● **Task objective**
The following entries should be restated word for word, pictures excluded.

Stored data
* * * * * * *
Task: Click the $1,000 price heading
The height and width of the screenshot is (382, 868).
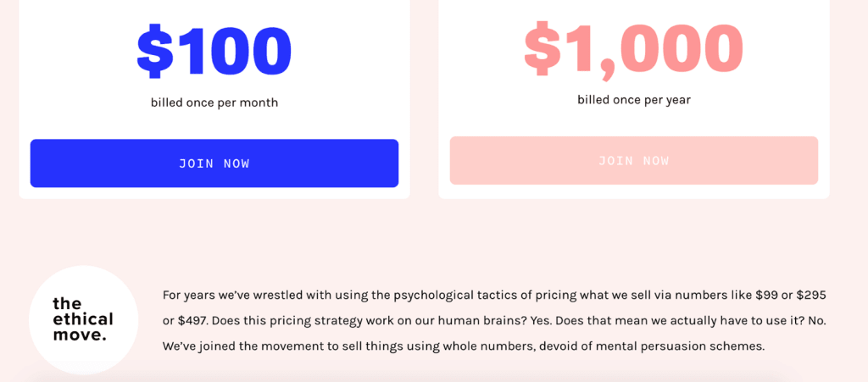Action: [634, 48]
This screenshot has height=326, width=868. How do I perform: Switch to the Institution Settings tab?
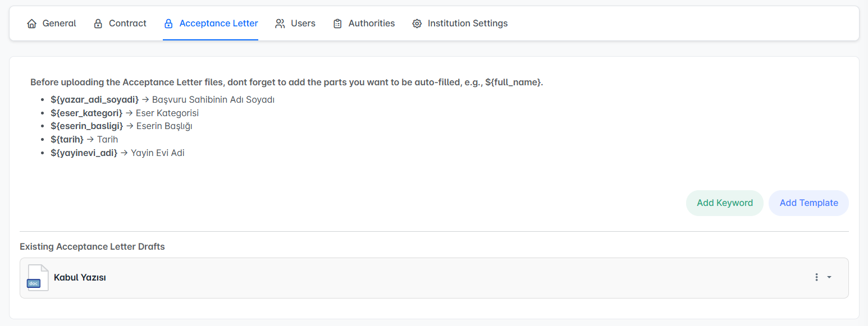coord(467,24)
* * * * * * *
● **Response below**
Task: Click the $1,000 price heading
The height and width of the screenshot is (382, 868).
Action: [634, 48]
This screenshot has height=326, width=868. How do I perform: Switch to the Institution Settings tab?
coord(467,24)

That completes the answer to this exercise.